Art Castanares was a juror in Banda's second trial. Castanares told NBC 7 Investigates he was one of five jurors who refused to convict Banda.
Castanares is a native Spanish-speaker, who said he quickly noticed the translation problems heard in the body-camera video of Banda’s interrogation and attorney Humphrey’s focus on problems with the interpretation were crucial evidence in the case.
"It was a disservice to have a translator, a police officer, who wasn’t certified, and who doesn’t speak Spanish perfectly, translating for a guy whose life is on the line,” Castanares said.
A San Diego Police Department spokesman would not respond directly to those criticisms but defended his department’s handling of the Banda case.
Lt. Brent Williams said the department’s bilingual officers must pass a test, and periodic re-tests, of their “ability to listen in one language and orally convert it to another language while retaining the same meaning.”
Lt. Williams said that testing is done by the city’s personnel department, not the police department, to maintain independence and assure quality.
To read the San Diego Police Department’s full response to this story, click here.
Anthony Colombo, a veteran San Diego defense attorney, said he has seen similar problems with federal law enforcement interpretations during investigations along the U.S. / Mexico border.
“It's not an isolated incident,” Colombo said of the Banda case. “I do think it’s a recurring problem.”
Colombo said a faulty interpretation by U.S. Customs agents led to the wrongful arrest and trial of his client, a Spanish-speaking farmer living legally in the U.S.
Colombo said the farmer was hauling a semi-trailer stacked with wheat from Baja into San Diego when drug-sniffing dogs were alerted to his cargo. He said his client was unaware that drug dealers had hidden more than 200-pounds of marijuana inside his tractor-trailer.
English-speaking Customs agents, with help from a Spanish-speaking colleague, questioned the farmer.
"He said he was hauling 'trigo', for which the proper translation is 'wheat',” Colombo recalled. “The agent, who was not a native Spanish speaker and not a certified interpreter, translated that as "grass", so as a result, the agents believed my client had confessed to the crime."

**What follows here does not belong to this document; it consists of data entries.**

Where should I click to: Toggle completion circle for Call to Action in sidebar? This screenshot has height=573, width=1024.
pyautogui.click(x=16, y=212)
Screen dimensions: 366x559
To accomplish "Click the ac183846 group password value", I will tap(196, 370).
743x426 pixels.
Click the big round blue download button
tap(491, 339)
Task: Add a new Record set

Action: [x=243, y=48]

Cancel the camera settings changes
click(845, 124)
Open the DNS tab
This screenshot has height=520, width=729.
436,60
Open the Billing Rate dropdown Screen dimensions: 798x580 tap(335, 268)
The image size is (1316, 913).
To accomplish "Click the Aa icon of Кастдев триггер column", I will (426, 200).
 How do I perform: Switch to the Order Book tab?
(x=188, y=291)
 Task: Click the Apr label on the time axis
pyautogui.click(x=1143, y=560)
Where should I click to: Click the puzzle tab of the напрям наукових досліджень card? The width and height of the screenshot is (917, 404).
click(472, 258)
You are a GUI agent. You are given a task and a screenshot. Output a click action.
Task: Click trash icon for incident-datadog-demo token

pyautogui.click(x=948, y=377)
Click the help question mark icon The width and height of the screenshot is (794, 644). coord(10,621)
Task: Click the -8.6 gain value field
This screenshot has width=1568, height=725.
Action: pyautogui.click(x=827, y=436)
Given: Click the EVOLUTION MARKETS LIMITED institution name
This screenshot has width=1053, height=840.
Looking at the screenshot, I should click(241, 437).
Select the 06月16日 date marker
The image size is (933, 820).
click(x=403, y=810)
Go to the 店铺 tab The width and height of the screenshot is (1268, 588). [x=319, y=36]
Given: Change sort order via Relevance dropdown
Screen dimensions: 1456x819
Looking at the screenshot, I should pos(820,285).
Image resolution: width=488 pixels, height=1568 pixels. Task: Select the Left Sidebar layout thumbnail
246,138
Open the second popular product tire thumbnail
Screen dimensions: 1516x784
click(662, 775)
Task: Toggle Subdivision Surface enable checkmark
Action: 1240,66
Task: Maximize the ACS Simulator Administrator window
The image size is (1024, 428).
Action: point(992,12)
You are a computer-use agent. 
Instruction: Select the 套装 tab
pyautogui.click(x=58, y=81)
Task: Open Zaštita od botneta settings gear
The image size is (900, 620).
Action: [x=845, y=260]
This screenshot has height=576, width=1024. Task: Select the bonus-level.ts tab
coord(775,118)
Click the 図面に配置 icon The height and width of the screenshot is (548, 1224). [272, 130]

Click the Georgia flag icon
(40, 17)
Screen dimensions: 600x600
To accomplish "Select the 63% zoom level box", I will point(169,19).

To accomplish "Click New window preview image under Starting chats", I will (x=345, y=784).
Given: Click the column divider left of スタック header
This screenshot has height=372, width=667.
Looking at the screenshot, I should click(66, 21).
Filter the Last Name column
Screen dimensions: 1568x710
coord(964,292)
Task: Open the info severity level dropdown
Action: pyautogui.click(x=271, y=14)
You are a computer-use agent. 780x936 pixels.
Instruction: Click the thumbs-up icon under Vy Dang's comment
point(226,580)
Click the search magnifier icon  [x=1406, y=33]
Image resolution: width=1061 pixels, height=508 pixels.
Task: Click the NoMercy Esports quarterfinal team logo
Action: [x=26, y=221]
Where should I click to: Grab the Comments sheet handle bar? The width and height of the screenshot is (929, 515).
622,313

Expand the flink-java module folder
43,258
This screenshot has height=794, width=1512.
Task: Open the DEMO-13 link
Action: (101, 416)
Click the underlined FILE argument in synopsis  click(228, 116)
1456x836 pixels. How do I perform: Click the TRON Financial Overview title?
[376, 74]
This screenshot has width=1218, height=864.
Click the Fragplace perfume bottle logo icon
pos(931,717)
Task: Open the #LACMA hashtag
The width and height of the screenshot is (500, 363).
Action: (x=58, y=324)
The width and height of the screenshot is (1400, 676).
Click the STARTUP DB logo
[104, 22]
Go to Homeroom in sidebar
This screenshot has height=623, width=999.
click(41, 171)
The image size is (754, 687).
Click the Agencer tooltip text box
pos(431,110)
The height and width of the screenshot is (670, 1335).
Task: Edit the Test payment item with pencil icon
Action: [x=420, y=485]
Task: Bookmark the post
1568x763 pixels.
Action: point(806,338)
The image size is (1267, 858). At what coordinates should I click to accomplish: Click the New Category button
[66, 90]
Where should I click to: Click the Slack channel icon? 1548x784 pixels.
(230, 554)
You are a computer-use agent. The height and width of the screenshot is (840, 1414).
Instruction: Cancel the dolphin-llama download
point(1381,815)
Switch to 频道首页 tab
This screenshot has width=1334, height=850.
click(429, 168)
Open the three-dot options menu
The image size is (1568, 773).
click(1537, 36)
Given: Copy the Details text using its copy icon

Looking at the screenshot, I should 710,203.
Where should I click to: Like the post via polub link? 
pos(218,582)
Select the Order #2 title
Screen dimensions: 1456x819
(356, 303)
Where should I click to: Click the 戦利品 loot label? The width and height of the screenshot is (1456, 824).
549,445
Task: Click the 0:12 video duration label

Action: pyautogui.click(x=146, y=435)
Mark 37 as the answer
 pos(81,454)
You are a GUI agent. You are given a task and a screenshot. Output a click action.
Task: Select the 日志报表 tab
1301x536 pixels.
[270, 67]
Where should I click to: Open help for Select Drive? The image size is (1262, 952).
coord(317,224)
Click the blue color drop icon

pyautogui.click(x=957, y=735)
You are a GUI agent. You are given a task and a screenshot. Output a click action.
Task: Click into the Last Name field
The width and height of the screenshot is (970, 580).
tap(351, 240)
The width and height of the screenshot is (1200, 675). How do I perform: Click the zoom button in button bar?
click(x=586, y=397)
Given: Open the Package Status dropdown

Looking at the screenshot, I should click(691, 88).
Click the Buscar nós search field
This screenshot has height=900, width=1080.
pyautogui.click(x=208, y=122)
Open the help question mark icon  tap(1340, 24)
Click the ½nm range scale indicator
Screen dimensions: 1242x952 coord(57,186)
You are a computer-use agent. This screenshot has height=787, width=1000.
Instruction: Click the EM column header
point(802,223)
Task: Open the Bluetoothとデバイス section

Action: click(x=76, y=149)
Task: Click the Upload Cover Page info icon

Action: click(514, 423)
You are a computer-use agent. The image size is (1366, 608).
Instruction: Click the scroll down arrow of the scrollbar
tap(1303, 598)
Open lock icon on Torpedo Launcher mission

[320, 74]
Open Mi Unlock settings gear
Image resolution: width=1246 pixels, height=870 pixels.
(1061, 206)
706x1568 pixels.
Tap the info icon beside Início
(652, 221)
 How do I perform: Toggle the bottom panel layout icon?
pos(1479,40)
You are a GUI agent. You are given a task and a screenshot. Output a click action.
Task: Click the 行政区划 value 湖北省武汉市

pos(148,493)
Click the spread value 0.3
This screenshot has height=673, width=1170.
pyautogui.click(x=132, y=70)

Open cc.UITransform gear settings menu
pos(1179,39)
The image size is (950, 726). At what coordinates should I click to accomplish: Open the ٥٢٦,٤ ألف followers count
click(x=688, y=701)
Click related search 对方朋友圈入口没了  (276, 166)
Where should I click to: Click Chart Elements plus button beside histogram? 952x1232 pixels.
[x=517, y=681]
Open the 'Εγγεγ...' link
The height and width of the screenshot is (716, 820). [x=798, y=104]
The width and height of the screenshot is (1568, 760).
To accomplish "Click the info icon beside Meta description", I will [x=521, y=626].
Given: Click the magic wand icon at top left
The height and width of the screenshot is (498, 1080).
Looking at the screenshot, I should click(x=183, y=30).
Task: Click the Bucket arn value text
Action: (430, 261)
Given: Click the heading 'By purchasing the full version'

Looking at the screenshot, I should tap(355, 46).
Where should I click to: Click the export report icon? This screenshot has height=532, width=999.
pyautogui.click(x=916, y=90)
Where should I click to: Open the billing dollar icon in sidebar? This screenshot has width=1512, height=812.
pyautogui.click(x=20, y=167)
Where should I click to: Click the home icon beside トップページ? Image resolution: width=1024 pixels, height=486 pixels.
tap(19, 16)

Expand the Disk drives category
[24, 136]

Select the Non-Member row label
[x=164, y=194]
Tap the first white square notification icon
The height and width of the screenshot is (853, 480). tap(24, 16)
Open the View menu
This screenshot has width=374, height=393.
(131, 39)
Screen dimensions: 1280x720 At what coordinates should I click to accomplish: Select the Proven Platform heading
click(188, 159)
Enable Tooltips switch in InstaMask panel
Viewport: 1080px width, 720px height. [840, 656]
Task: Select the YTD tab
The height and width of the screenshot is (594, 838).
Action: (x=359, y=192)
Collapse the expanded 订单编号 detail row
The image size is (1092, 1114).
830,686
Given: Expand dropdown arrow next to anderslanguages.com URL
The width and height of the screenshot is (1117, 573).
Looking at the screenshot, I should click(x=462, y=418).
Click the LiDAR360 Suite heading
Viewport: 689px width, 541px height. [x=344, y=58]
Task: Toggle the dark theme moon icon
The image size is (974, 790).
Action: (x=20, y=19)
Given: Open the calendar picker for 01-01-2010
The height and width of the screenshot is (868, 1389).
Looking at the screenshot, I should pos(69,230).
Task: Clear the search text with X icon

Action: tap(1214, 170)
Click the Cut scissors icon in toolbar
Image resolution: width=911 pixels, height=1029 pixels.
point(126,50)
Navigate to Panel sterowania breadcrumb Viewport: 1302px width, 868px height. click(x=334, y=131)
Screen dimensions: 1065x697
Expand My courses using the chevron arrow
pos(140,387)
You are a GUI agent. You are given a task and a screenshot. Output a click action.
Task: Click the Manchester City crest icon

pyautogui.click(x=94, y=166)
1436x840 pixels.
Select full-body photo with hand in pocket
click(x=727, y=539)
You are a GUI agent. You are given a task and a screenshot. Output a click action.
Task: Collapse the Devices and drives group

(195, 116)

Colombo said questions about that interpretation had a vital role in his client’s trial, in which the jury learned that the agents were not native Spanish-speakers and had no advanced language training.
Colombo said the agents testified, and to their credit, acknowledged mistakes were made.
He said the jury acquitted the farmer.
Representatives of the Immigration and Customs Enforcement (ICE), Customs and Border Protection (CBP) and The Department of Homeland Security (DHS) did not respond to NBC 7 Investigates’ questions about problems associated with their questioning of Spanish-speaking suspects and witnesses.
Humphrey, Castanares, and Colombo said law enforcement should use certified, independent interpreters, who have no stake in the outcome of an investigation, to assist English-speaking detectives investigating serious crimes or with suspect interrogations.
The lawyers acknowledge that such a program could be expensive, but argue that highly accurate, neutral translations are worth the cost.
"If there's one mistake, and one innocent person is prosecuted or as a result is convicted, that's one too many," said Colombo.
Colombo said he predicts that the Trump administration’s new “zero-tolerance” policy on illegal immigration will lead to more language-related problems, as border and customs agencies are stretched thinner, and work under more pressure and time constraints.